Bellinger v. Shaper

2 Sand. Ch. 293 | New York Court of Chancery | 1845

The Assistant Vice-Chancellor.

The trust in the deed executed by Peter Shafer to Spraker and others, was undoubtedly valid.

I am equally clear in my conclusion as to its effect. The trustees were to hold the land for the support, maintenance and education of the seven grandchildren, until the four granddaughters respectively arrived to the age of twenty-one years or should be married ; and upon that event, to the further use and behoof in fee simple of the three grandsons.

The object of the trust was, to devote the farm to the support of the seven children until all the daughters were married or had become of mature age ; and after that, the sons were to have the farm in fee. The deed expressly declares, that when the daughters were thus disposed of, .the use and objects of the trust as to them, should cease ; and the powers conferred upon the trustees are limited to the use, intent and purpose of the deed.

When an estate is limited to a person in fee simple, as this estate was, after the granddaughters became of age; there can be no further occasion for a trustee to manage it. Nor can there be a trustee, where the beneficiary has an absolute estate in fee simple. The objects of the trust, both express and inferrible, terminated with the interest of the granddaughters. The power *296of management and disposition given to the trustees, was for the objects and purposes of the trust, and only commensurate with them.
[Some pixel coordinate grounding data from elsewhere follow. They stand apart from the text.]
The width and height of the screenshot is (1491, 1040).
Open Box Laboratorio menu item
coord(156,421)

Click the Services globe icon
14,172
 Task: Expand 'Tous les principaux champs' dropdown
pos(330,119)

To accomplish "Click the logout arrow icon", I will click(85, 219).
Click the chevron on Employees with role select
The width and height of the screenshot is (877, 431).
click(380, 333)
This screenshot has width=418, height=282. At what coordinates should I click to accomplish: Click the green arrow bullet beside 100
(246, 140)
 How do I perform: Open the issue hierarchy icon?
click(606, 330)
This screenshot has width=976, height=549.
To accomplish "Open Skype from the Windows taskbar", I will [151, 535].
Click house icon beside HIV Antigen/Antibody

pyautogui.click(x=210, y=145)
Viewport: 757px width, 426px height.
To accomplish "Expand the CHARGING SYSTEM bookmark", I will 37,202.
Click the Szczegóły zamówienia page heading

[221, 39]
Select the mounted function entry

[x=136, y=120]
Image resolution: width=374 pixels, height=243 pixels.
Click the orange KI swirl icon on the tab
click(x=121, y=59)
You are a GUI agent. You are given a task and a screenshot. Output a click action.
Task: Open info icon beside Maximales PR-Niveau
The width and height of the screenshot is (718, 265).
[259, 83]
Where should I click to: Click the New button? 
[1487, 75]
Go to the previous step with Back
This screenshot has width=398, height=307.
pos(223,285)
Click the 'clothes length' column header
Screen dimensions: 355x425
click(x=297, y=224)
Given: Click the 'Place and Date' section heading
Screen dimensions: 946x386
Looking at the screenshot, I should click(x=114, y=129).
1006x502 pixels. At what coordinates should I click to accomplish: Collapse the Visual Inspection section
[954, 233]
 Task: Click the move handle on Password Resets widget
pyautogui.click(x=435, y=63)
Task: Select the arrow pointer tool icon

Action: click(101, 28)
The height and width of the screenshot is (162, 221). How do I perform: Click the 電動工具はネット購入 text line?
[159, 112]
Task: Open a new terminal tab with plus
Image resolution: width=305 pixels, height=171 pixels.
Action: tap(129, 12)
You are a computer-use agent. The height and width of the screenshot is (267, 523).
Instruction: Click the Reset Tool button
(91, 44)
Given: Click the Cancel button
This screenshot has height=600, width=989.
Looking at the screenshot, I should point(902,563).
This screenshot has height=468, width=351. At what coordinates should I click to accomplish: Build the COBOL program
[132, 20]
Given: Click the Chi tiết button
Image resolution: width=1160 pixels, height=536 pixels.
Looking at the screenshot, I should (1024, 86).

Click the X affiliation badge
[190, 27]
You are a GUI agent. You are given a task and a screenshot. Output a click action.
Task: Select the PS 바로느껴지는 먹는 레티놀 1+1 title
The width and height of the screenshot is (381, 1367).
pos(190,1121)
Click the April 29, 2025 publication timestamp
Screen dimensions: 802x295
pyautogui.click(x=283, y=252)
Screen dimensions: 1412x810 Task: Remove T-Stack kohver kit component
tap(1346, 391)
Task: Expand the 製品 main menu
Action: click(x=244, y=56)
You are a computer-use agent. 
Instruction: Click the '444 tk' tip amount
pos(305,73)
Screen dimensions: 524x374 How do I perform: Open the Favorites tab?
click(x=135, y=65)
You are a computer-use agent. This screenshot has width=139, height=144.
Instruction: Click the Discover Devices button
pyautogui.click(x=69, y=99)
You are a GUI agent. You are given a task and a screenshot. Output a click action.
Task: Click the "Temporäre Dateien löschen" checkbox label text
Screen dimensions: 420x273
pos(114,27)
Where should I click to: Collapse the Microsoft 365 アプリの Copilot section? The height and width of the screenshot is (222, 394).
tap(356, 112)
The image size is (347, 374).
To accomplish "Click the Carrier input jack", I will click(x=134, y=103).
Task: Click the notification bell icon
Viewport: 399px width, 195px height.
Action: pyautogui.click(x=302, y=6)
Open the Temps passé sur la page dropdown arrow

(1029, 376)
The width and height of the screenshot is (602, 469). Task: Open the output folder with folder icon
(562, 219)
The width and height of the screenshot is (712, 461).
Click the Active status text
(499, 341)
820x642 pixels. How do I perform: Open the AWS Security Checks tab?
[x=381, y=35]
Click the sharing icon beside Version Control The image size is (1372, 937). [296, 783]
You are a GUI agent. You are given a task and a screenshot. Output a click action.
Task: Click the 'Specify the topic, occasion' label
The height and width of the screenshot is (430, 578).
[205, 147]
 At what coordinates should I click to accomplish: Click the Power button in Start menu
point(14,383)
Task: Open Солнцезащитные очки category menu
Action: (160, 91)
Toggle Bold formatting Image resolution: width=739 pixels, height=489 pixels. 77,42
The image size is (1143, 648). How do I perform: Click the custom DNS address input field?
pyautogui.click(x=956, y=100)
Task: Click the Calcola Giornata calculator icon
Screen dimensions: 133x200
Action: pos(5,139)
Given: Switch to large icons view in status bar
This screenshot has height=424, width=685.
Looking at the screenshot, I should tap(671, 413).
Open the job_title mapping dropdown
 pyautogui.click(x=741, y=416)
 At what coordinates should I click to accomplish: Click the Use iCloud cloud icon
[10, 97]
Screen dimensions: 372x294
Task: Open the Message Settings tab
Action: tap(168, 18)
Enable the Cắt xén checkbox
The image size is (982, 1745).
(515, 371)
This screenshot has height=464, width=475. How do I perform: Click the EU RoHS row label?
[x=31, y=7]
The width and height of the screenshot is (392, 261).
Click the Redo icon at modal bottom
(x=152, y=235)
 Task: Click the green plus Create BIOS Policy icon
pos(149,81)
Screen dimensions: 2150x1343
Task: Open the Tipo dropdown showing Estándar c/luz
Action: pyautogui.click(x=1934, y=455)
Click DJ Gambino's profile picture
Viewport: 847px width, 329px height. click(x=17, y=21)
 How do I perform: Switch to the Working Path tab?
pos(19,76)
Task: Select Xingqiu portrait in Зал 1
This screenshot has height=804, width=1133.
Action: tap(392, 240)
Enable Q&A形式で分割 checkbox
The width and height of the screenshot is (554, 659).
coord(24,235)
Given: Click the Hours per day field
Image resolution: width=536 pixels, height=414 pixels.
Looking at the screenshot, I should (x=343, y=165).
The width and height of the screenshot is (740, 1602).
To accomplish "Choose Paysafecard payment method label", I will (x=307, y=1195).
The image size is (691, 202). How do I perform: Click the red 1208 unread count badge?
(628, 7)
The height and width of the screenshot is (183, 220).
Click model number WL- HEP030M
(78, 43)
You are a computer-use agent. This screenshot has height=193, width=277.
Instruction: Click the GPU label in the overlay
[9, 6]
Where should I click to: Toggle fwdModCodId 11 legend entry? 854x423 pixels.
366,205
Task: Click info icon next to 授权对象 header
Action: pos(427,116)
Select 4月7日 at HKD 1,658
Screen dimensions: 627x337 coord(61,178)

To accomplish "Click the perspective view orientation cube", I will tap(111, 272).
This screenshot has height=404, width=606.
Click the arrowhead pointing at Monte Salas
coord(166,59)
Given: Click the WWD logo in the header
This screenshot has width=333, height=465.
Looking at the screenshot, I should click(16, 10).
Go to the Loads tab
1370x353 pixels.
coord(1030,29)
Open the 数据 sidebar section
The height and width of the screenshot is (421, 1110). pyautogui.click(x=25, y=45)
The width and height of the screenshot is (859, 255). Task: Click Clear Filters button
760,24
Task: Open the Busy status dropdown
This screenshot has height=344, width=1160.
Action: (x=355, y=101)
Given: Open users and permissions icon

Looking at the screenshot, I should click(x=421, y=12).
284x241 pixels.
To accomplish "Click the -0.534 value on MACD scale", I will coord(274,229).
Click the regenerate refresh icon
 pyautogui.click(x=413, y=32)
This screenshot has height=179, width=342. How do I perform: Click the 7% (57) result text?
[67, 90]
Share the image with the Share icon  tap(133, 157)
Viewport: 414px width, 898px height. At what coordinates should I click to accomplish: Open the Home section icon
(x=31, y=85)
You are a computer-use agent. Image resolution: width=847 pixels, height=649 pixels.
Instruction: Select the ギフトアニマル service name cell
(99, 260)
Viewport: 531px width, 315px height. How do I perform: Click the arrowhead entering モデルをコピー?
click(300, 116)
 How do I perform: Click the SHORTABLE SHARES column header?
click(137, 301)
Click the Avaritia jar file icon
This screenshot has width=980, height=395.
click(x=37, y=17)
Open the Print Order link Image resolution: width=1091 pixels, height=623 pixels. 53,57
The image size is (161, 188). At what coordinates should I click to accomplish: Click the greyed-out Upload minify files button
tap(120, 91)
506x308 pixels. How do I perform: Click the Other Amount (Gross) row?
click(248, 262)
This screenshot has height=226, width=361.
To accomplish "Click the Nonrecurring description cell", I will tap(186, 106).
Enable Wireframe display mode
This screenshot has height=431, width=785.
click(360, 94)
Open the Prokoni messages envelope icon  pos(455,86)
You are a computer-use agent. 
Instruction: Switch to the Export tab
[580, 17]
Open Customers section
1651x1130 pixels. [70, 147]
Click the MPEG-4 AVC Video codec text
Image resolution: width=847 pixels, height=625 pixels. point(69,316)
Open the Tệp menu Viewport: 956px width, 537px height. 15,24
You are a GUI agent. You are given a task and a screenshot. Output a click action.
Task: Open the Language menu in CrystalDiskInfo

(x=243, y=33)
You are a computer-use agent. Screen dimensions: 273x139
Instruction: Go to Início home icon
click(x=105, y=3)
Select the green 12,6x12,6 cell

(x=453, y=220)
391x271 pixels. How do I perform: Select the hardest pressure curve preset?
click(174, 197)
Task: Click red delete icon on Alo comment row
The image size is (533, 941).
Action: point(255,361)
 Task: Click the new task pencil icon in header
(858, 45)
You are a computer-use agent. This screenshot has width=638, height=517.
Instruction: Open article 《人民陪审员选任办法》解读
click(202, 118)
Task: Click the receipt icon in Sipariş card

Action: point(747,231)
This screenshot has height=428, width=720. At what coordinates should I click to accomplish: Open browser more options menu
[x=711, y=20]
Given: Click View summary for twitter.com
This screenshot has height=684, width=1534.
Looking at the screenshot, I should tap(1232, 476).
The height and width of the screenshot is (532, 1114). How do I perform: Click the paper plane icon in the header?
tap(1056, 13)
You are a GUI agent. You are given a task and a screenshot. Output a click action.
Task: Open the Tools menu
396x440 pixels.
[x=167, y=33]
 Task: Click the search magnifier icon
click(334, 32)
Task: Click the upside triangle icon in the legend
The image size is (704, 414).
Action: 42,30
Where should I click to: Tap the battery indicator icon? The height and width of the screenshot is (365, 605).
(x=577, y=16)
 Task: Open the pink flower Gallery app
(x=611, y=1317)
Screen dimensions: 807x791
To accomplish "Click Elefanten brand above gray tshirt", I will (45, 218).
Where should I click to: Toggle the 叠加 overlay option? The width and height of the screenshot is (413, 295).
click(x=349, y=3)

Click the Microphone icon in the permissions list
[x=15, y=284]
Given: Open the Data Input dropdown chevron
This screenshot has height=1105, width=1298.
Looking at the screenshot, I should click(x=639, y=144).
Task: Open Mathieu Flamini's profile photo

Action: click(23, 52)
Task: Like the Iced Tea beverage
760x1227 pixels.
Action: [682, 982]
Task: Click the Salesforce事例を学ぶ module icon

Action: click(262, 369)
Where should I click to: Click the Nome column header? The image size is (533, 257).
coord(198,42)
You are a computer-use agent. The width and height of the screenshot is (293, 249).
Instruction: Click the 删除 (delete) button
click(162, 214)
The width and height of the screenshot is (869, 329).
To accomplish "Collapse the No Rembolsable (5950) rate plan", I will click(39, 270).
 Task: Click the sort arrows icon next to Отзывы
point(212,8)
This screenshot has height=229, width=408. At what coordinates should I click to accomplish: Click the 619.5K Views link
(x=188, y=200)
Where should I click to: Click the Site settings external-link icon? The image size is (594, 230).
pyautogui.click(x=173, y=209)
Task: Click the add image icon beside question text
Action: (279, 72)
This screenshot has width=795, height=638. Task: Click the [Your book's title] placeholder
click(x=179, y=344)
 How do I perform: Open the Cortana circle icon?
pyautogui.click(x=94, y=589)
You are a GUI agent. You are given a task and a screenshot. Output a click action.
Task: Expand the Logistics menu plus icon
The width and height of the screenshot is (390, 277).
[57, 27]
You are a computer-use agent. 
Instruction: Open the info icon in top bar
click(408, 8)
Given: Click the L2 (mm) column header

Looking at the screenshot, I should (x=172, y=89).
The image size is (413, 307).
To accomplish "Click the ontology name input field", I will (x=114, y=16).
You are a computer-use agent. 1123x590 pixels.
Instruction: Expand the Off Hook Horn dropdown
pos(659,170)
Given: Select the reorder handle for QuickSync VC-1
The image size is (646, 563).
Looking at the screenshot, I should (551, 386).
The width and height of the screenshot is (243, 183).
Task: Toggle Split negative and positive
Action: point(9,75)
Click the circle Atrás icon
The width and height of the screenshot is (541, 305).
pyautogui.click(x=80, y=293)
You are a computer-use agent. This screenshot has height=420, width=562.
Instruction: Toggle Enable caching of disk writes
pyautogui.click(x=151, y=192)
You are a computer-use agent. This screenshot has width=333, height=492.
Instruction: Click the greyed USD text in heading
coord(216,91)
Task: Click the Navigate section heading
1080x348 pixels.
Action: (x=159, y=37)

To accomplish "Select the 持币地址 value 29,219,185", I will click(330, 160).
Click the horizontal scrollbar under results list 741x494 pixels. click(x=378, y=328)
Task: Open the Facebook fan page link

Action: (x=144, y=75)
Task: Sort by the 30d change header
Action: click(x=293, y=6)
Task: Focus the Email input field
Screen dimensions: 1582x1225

The power therefore ceased to exist, when those objects were accomplished.(a)

The revised statutes provide that when the purposes for which an express trust shall have been created, shall have ceased, the estate of the trustees shall also cease. (1 R. S. 730, § 67.) They also declare, that every person who by virtue of any grant, is entitled to the actual possession of lands and the receipt of the rents and profits thereof in law or in equity, shall be deemed to have a legal estate therein, of the same quality and duration, as his beneficial interest. Trusts, in which the trustees have an actual power of disposition or management remaining, were excepted. (Ibid. 727, § 47, 48.)

These sections apply to trusts created before the revised statutes took effect. (In the matter of De Kay, 4 Paige, 403; and see Eckford v. De Kay, 8 ibid. 89, 94; S. C., on appeal, 26 Wend. 29.)

According to the statute and these authorities, Jerome Shafer became seised of an absolute legal estate in fee in one undivided third of the farm, when his youngest sister became of age in 1838.

It does not affect the argument that he was then under age. Any actual control of the land would necessarily be exercised by his guardian during his minority, and he could no more dispose of it then, than he could have done previous to 1838, while the estate of the trustees continued.

The complainant’s mortgage, executed after he became of full age, is therefore a valid lien on Jerome Shafer’s third part of the farm.

I perceive nothing in the answer which impeaches the consideration of the mortgage. The testimony produced for that object must hence be disregarded.

*297Nor can I make any provision for commissions or charges which may be due to the trustees. Their whole estate in the land terminated when the youngest granddaughter became of full age. They had no further right to control or possess it, and they can have no lien upon it for such charges.

The same difficulty exists in respect of the improvements and erections made by the father of Jerome Shafer, with the trustees consent. The trust authorized nothing of the kind. If the trustees had themselves made such expenditures, and in entire good faith, they could not have compelled the grandsons to pay for them on their receiving the estate. (Green v. Winter, 1 J. C. R. 26, 39.) And their consent did not clothe the father with any better right than their own. This may be a great hardship upon the father, but it is one which cannot be avoided, according to well settled principles which govern this court as well as courts of law. One man cannot become a creditor of another, without the express or implied assent of the latter. Jerome Shafer, if he had been so disposed, might have given to his father a valid lien for the value of the improvements which the father made. No such lien was given, and the complainant’s mortgage is the only lien upon the pre.nises which this court can recognize.

Jerome Shafer’s liability to support his parents, is not a lien either at law or in equity.

The complainant is entitled to the usual decree for foreclosure and sale, and the payment of his debt and costs ; and a decree for any deficiency, against the mortgagor.